Nel gennaio 2009 è stato nominato sostituto del capo dell’Ispettorato Vigilanza; dal maggio 2011 ha assunto la titolarità del Servizio. Dal febbraio 2013 è stato funzionario generale con la qualifica di Direttore centrale per la vigilanza bancaria e finanziaria. Dal 27 gennaio 2014 al 30 giugno 2019 è stato Capo del Dipartimento vigilanza bancaria e finanziaria. Dal 1° luglio 2019 a oggi, ha assunto l’incarico di alta consulenza al Direttorio della Banca.
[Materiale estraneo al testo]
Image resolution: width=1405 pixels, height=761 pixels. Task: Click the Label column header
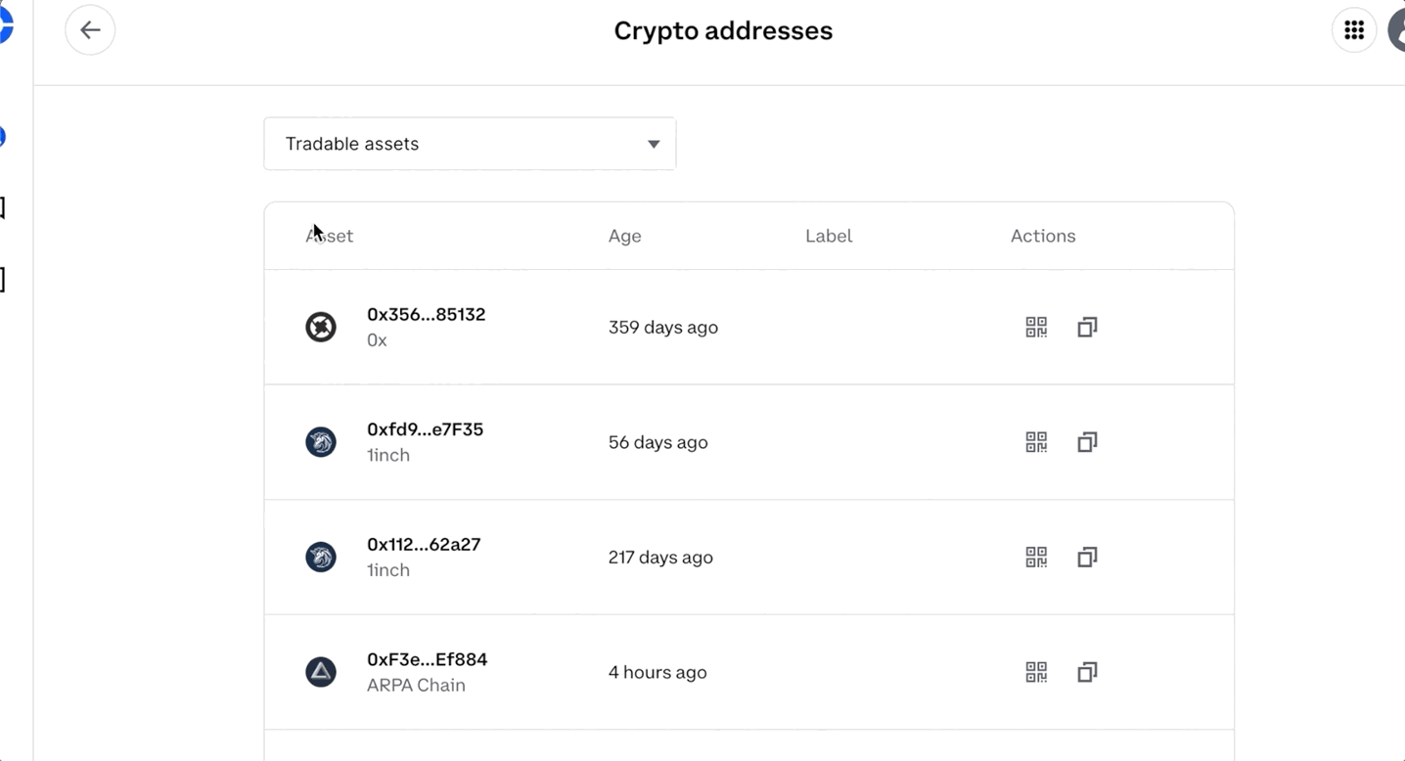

«Sono onorato dell’incarico ricevuto, di cui sento tutto il peso morale e professionale, e ringrazio il Santo Padre per la fiducia che ha riposto in me», le parole del neo presidente affidate a Vatican News subito dopo la pubblicazione della notizia della nomina. «Al servizio dell’incarico ricevuto alla guida dell’Aif – ha aggiunto – cercherò di portare tutta l’esperienza accumulata in quarant’anni di lavoro in Banca d’Italia, come ispettore, come capo della vigilanza sul sistema bancario e finanziario italiano e nell’ambito del sistema di supervisione bancaria europea». Nelle sue parole, la consapevolezza che «l’Aif saprà dare il proprio apporto, nella veste di autorità di controllo, affinché continuino a essere affermati, e siano riconosciuti, i valori fondamentali della correttezza e della trasparenza di tutti movimenti finanziari in cui è impegnata la Santa Sede».
Quindi un’ultima notazione: «Intendo rassicurare il sistema internazionale di informazione finanziaria che sarà data ogni collaborazione, nell’assoluto rispetto dei migliori standard internazionali. Sarò già da oggi al lavoro per dare continuità all’azione dell’Aif nel perseguimento dei suoi importanti obiettivi istituzionali».